Work instruction: From the entries below, transcribe exactly the lines between the line holding "[Facebook] (187, 23)" and the line holding "Production profile (41, 2204)", inclusive; skip all other lines.

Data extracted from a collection
- - - - -

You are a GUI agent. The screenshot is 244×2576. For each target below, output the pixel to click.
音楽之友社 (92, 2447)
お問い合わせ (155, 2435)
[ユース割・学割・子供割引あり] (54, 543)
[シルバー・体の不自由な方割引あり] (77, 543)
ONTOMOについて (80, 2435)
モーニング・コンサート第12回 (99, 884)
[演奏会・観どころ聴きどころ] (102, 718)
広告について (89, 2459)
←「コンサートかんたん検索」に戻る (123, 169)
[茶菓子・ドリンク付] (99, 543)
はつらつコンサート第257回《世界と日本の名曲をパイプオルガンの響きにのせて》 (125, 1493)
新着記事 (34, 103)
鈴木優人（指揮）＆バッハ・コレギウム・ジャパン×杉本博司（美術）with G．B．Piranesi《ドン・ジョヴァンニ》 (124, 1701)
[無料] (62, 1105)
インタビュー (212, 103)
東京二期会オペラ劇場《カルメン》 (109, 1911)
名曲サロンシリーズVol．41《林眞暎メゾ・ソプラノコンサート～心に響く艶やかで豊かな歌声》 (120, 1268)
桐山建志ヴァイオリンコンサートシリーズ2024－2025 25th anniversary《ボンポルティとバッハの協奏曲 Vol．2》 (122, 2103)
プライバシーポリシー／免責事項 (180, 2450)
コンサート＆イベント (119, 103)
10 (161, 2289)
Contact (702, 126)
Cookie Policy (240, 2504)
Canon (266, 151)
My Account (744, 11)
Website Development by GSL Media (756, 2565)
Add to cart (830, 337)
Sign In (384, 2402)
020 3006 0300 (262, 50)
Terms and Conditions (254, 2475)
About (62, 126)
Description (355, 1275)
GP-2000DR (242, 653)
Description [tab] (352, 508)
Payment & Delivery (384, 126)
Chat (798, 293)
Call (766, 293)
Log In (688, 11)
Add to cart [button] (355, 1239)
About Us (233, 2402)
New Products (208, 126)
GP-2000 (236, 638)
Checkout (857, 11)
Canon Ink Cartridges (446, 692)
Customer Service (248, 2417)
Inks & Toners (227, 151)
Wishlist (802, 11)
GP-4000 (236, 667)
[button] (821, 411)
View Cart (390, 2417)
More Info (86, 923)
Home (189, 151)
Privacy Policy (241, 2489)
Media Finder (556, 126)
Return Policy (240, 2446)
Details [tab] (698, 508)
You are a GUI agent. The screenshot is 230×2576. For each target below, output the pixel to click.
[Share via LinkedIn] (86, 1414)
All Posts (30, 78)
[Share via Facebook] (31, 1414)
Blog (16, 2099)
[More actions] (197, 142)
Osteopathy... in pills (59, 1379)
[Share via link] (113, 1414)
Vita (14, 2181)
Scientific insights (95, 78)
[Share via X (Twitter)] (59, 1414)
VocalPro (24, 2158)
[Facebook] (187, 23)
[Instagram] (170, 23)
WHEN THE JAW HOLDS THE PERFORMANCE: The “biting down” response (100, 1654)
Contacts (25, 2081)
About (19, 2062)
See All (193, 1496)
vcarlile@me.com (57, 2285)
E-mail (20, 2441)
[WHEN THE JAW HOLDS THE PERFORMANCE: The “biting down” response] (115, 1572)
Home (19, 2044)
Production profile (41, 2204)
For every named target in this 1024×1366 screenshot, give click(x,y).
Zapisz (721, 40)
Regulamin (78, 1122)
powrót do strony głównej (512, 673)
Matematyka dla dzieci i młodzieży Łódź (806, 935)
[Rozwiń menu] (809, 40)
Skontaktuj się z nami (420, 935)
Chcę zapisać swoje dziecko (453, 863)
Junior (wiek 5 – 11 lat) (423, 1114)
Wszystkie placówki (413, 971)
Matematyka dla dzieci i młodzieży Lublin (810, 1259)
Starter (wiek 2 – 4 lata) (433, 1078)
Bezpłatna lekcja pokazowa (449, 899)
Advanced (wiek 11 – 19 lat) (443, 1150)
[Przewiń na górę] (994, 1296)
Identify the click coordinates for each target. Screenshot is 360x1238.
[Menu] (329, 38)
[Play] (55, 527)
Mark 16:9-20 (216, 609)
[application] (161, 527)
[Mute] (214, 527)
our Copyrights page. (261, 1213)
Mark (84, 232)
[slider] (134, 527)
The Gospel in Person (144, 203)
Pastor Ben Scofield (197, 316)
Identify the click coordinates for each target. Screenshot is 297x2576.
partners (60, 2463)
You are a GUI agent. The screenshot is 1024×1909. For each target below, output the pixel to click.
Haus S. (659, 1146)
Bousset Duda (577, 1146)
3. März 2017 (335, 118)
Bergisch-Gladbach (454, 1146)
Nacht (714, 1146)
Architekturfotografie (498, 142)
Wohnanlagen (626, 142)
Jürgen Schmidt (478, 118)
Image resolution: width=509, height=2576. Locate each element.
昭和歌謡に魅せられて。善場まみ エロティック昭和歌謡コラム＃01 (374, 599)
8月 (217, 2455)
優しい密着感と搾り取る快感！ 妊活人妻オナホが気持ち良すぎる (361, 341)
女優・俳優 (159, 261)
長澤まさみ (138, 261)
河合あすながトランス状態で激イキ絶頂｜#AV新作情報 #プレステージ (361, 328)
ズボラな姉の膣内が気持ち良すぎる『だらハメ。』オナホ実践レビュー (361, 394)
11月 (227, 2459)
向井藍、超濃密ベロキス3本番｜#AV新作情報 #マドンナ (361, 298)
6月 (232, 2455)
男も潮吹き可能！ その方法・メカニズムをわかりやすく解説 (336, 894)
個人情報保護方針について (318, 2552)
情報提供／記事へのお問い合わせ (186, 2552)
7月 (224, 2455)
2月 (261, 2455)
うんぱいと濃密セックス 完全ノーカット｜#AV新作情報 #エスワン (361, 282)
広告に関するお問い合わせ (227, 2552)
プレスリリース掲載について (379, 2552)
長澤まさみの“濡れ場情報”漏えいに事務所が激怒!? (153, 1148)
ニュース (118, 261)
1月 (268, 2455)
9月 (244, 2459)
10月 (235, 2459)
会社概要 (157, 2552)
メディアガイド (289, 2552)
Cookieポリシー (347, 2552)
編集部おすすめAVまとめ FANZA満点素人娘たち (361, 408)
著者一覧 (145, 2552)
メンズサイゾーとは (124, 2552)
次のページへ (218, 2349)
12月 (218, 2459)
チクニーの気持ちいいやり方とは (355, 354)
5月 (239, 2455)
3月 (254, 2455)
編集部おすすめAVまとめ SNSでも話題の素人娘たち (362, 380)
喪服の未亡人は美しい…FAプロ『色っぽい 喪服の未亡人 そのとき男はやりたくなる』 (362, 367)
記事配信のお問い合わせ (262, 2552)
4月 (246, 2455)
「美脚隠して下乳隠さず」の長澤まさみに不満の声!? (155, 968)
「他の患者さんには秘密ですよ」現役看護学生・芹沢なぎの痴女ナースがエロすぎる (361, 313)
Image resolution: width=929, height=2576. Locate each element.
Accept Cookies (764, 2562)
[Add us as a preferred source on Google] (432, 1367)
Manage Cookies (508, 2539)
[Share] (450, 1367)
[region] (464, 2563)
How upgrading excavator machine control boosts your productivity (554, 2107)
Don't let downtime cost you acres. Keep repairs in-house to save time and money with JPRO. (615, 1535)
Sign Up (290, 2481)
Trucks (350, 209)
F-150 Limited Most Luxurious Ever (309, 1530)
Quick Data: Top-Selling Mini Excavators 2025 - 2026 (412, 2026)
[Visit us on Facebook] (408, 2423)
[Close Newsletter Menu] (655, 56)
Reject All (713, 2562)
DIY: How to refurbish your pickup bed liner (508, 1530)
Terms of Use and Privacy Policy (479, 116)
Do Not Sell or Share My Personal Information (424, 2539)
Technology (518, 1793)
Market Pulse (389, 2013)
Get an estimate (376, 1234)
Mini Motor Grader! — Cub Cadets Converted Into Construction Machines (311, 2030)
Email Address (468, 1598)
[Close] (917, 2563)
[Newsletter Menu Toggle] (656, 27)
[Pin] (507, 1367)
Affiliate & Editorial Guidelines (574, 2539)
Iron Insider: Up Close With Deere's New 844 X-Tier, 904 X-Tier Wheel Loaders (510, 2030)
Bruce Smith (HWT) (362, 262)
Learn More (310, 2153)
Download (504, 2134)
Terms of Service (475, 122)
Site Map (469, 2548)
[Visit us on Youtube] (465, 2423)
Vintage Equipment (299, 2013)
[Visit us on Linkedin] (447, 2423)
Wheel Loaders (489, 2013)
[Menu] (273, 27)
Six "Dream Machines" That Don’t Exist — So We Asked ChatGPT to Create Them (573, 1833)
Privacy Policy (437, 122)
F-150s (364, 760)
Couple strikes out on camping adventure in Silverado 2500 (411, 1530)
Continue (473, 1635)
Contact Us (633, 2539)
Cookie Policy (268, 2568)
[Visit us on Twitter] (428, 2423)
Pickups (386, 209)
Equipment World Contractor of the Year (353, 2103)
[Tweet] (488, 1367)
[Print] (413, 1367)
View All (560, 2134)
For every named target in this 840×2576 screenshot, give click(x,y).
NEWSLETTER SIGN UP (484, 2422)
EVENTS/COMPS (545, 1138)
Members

- - - - -

Result for this exercise:
[Facebook] (187, 23)
[Instagram] (170, 23)
WHEN THE JAW HOLDS THE PERFORMANCE: The “biting down” response (100, 1654)
Contacts (25, 2081)
About (19, 2062)
See All (193, 1496)
vcarlile@me.com (57, 2285)
E-mail (20, 2441)
[WHEN THE JAW HOLDS THE PERFORMANCE: The “biting down” response] (115, 1572)
Home (19, 2044)
Production profile (41, 2204)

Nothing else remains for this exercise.